Data records START

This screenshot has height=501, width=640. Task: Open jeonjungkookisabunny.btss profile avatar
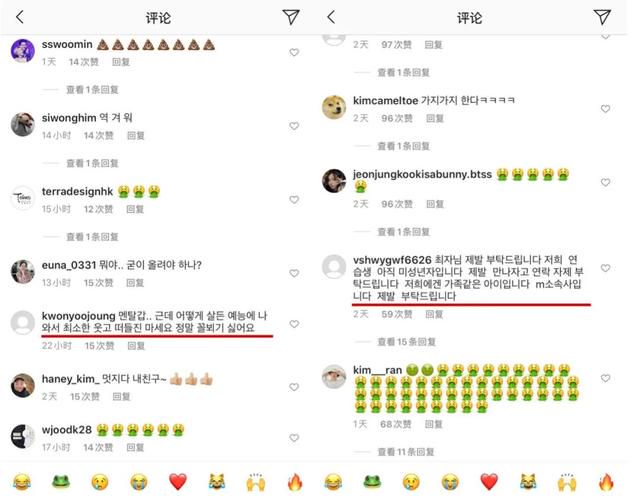(334, 180)
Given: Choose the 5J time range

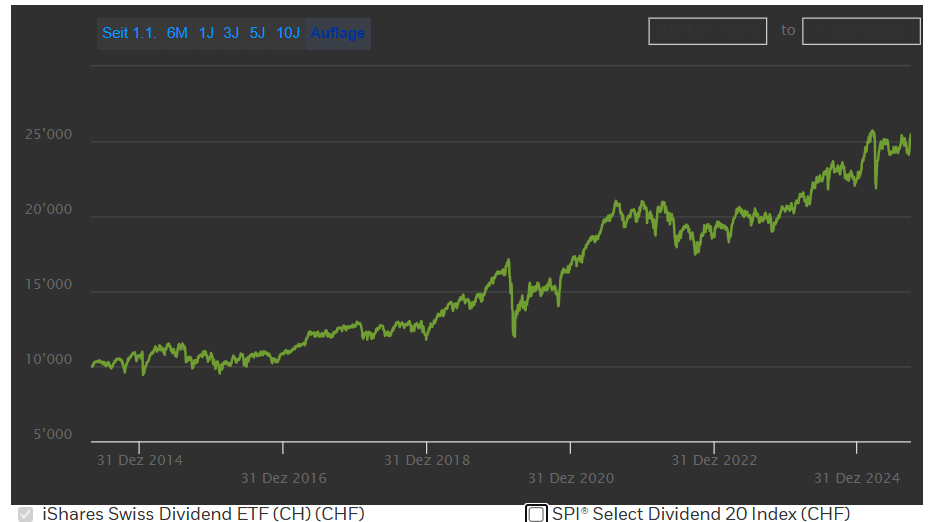Looking at the screenshot, I should pyautogui.click(x=257, y=33).
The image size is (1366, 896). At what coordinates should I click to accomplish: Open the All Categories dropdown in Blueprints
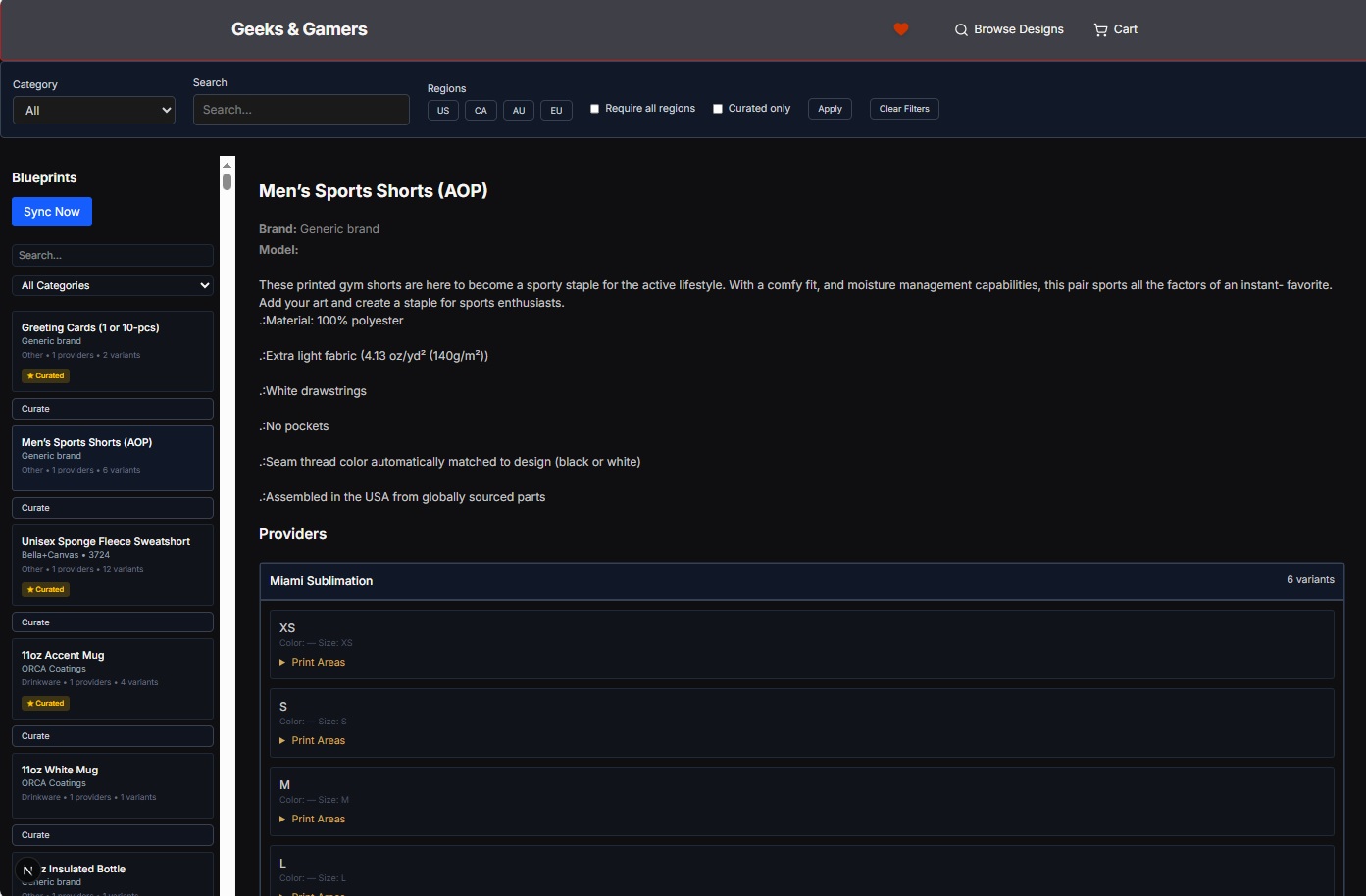click(x=113, y=285)
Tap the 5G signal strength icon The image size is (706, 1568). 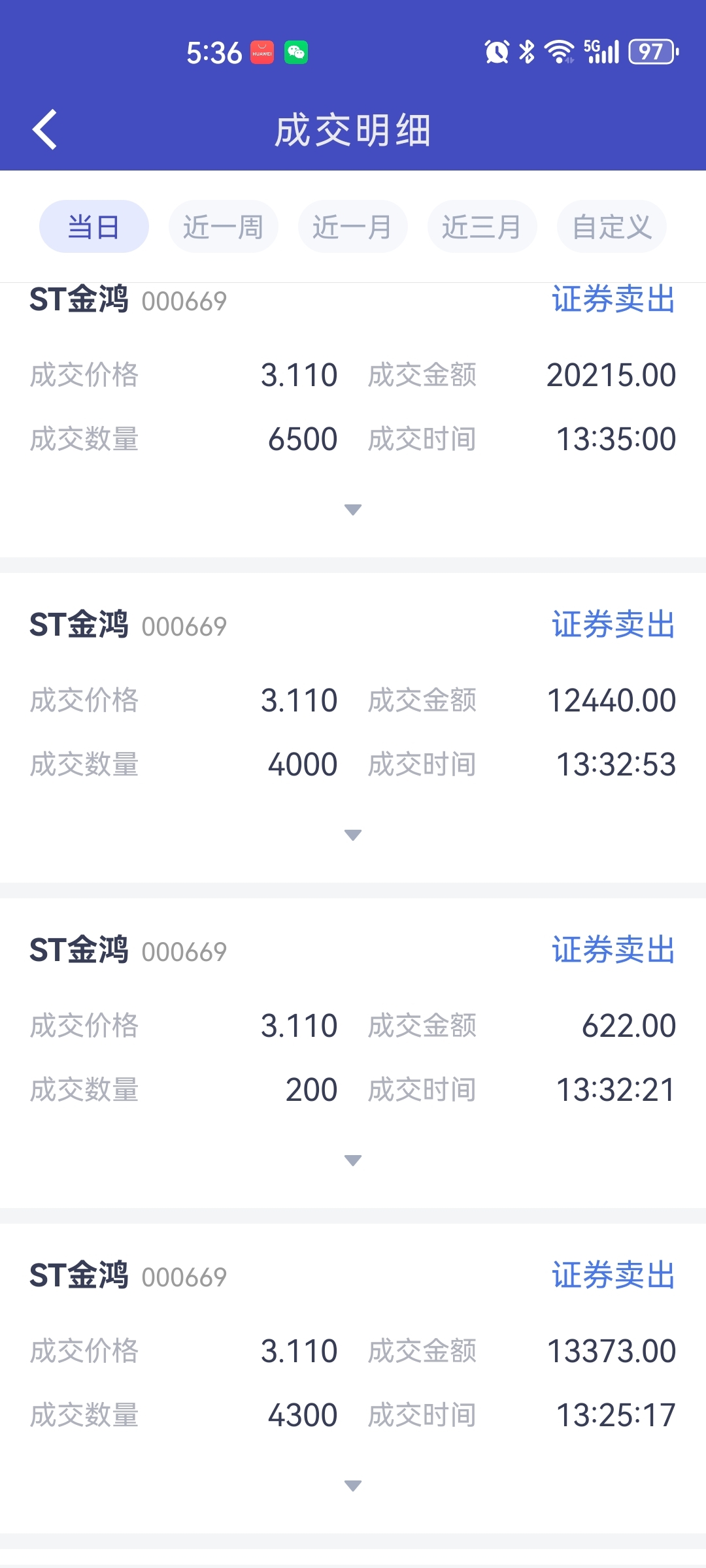[x=601, y=52]
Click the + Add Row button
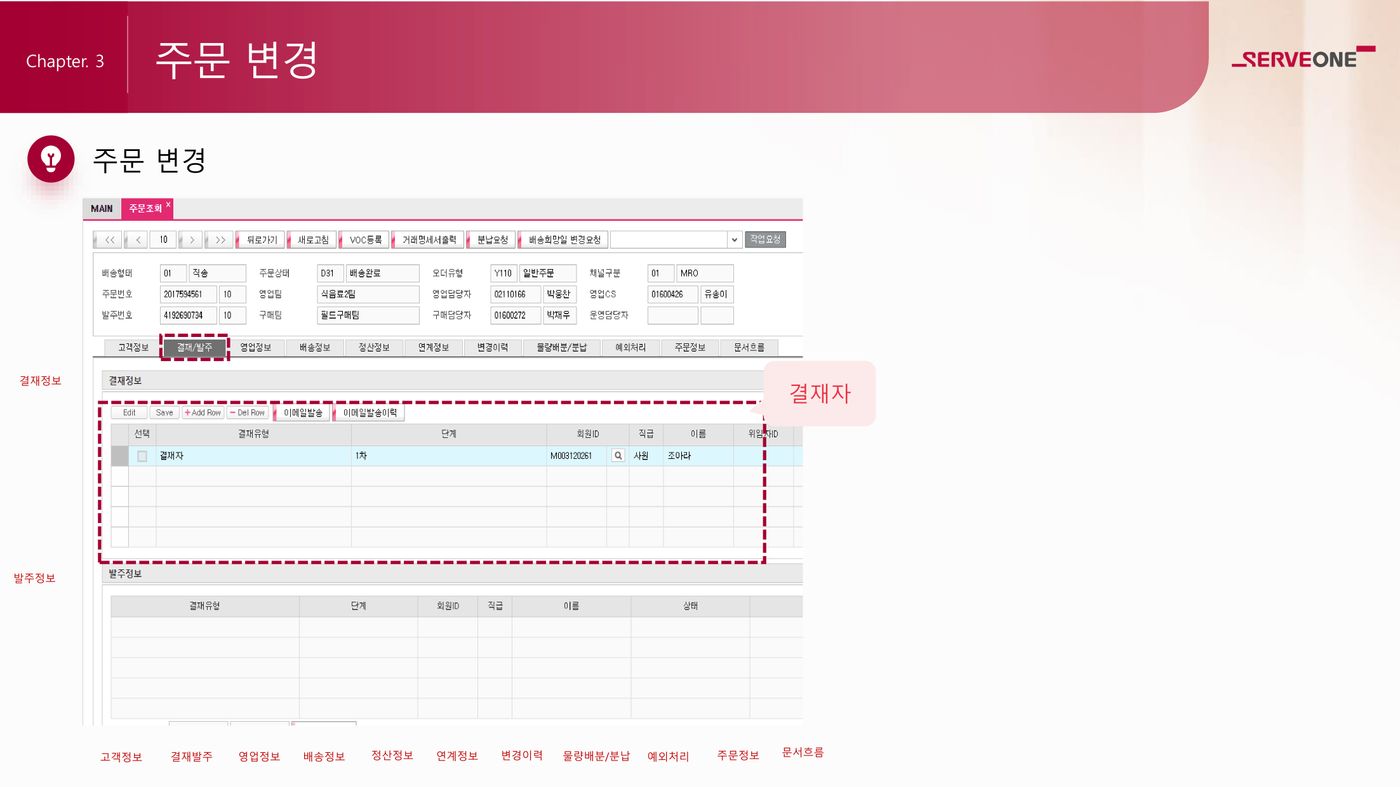This screenshot has width=1400, height=787. coord(203,413)

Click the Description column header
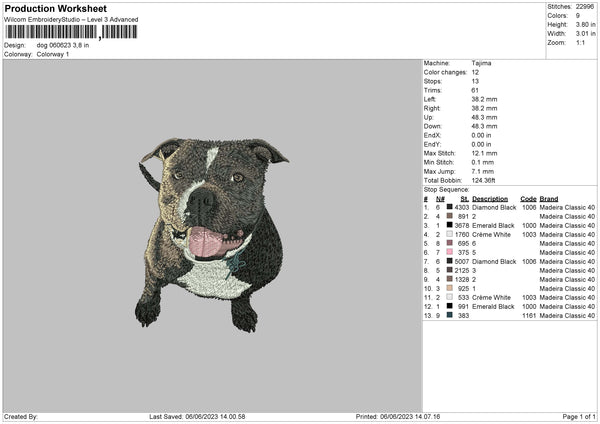click(x=490, y=199)
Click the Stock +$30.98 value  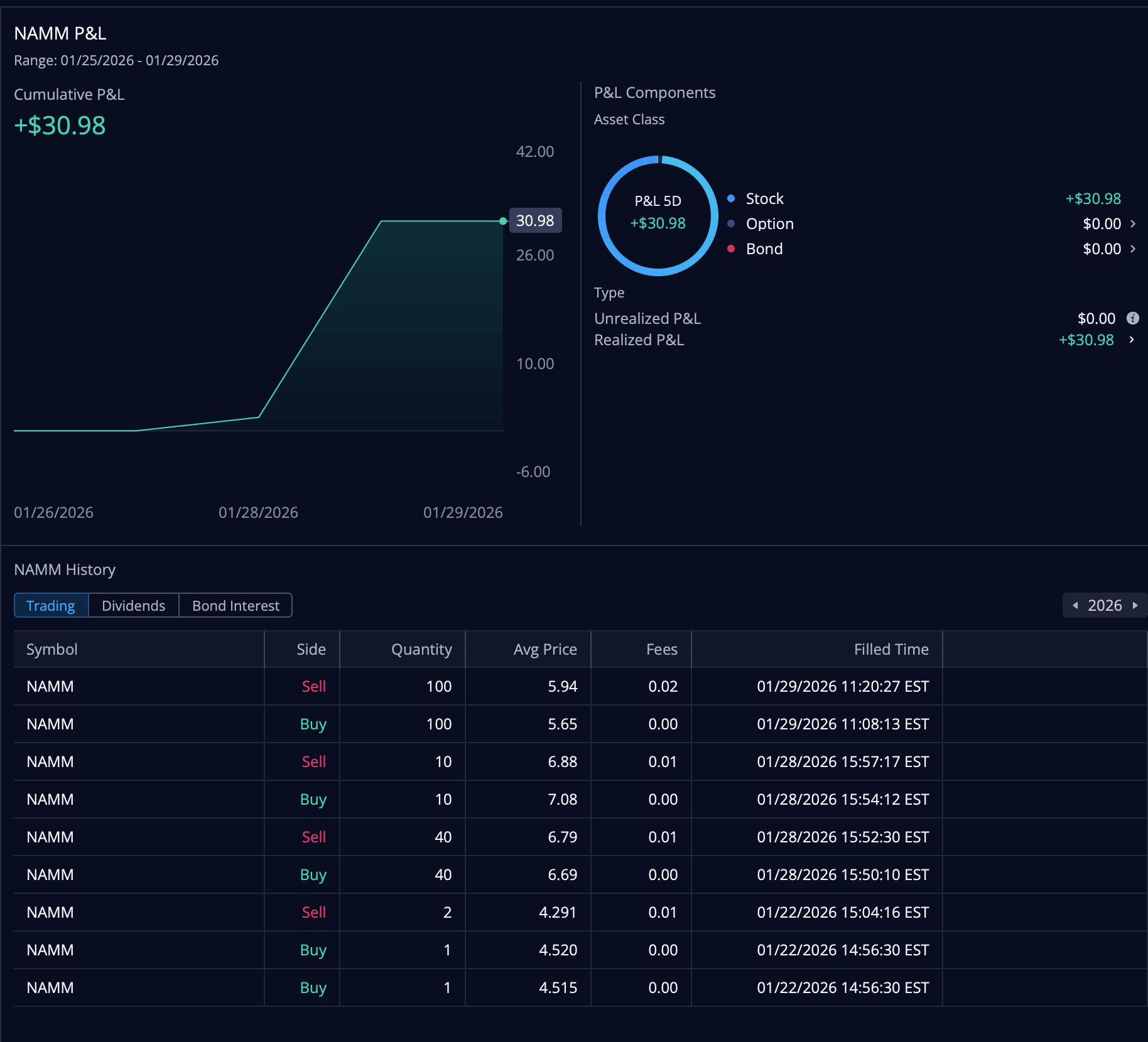(x=1093, y=199)
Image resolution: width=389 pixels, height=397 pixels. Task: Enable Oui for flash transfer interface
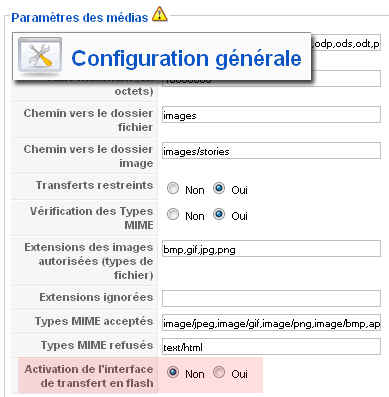219,372
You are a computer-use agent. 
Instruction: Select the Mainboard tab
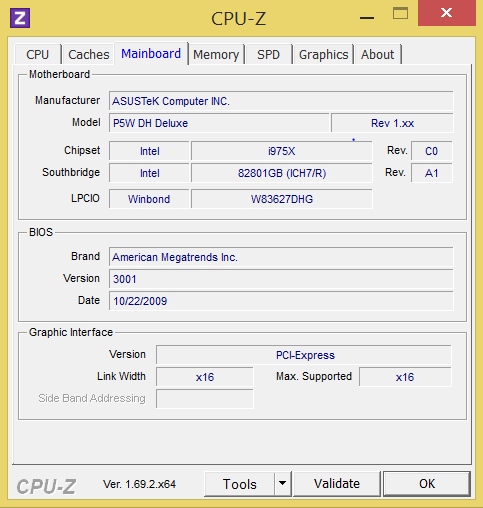pyautogui.click(x=151, y=53)
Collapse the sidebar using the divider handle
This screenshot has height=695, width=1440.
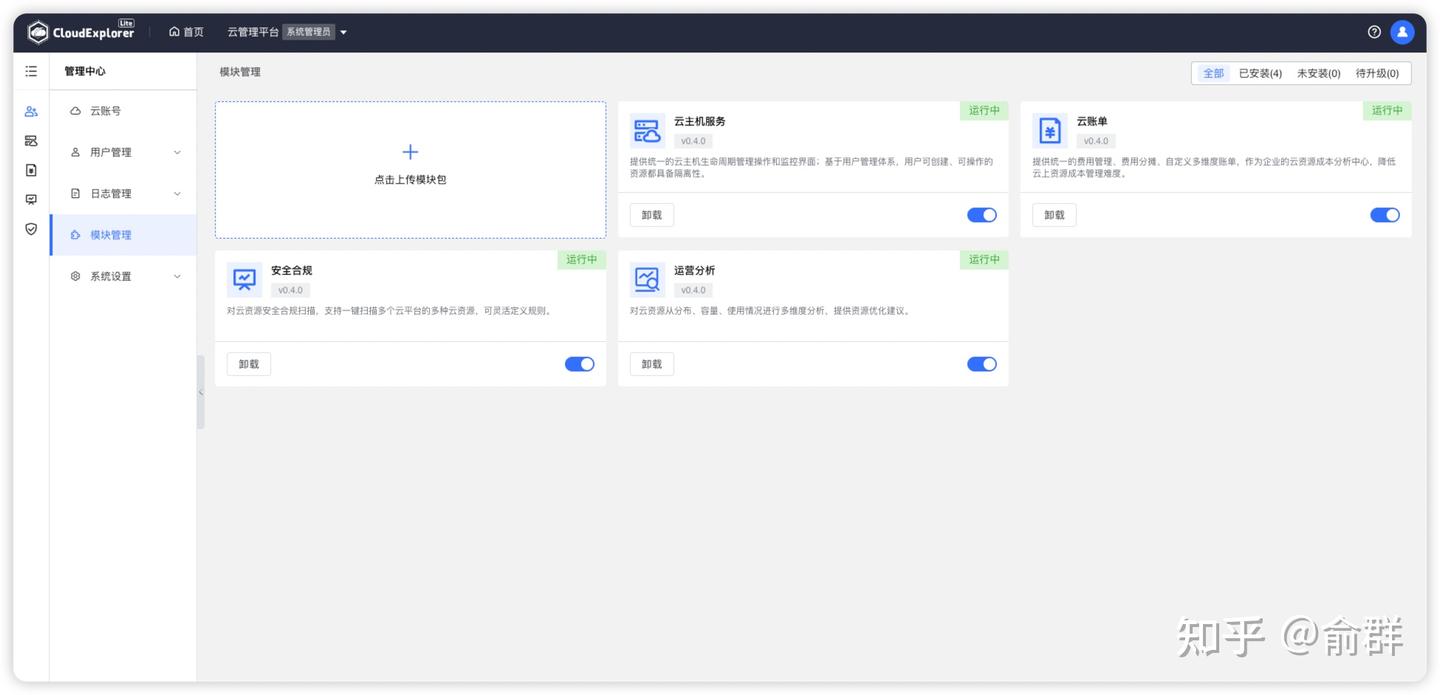click(200, 392)
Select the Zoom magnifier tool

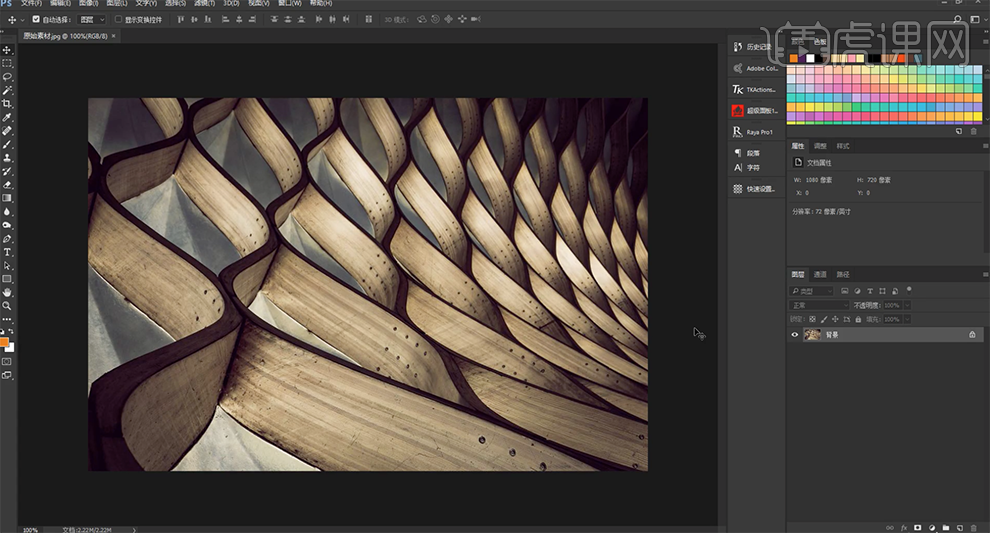(x=7, y=306)
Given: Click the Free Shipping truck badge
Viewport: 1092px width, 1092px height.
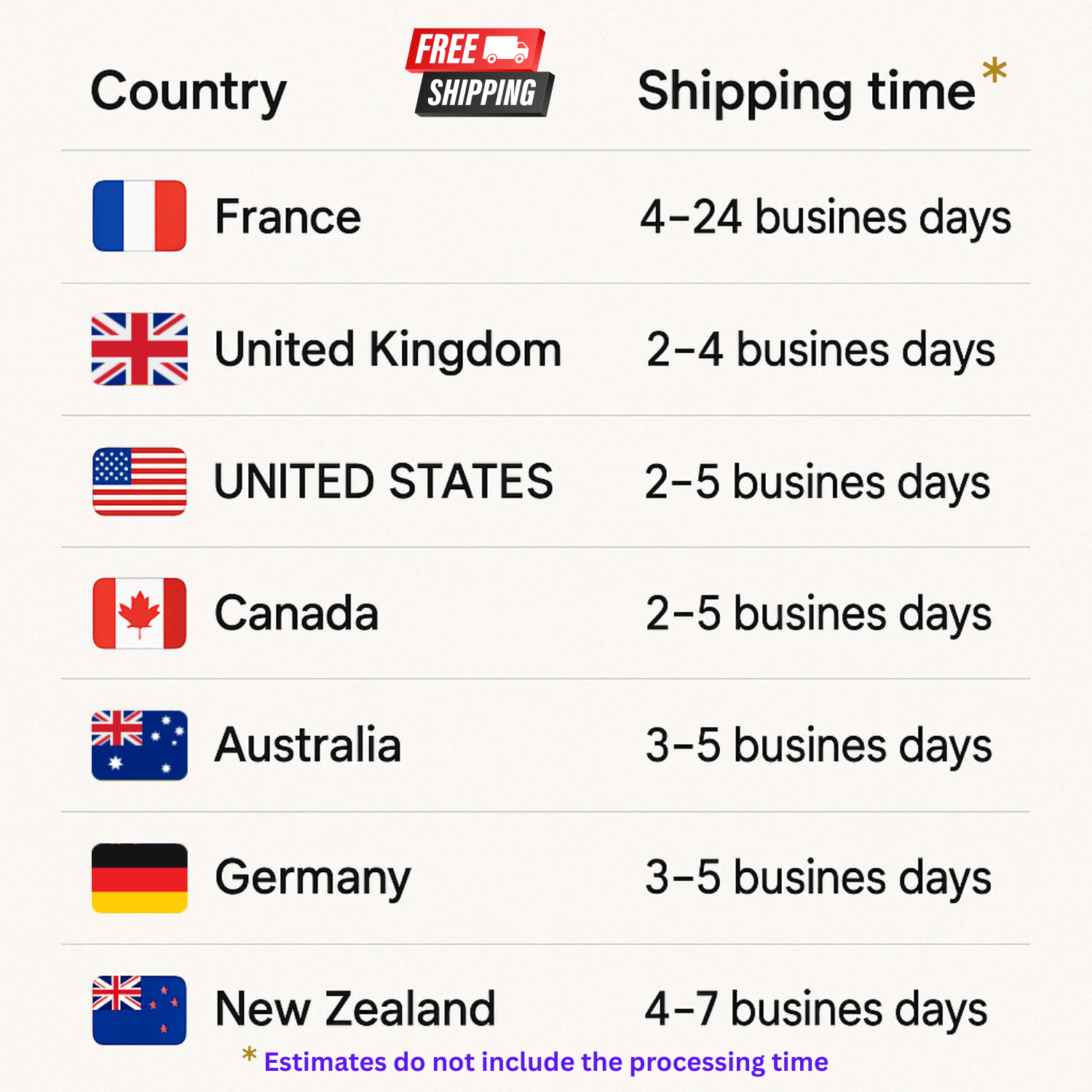Looking at the screenshot, I should pyautogui.click(x=480, y=72).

Data records END

• Your assignment: The lines from the one containing "You are a computer-use agent." through the last line of the records are what you should copy, word for word and nothing else, with pictures left out.

• Reply to the exercise:
You are a computer-use agent. 
Instruction: Select the Mainboard tab
pyautogui.click(x=151, y=53)
Collapse the sidebar using the divider handle
This screenshot has height=695, width=1440.
click(200, 392)
Select the Zoom magnifier tool

(x=7, y=306)
Given: Click the Free Shipping truck badge
Viewport: 1092px width, 1092px height.
Looking at the screenshot, I should pyautogui.click(x=480, y=72).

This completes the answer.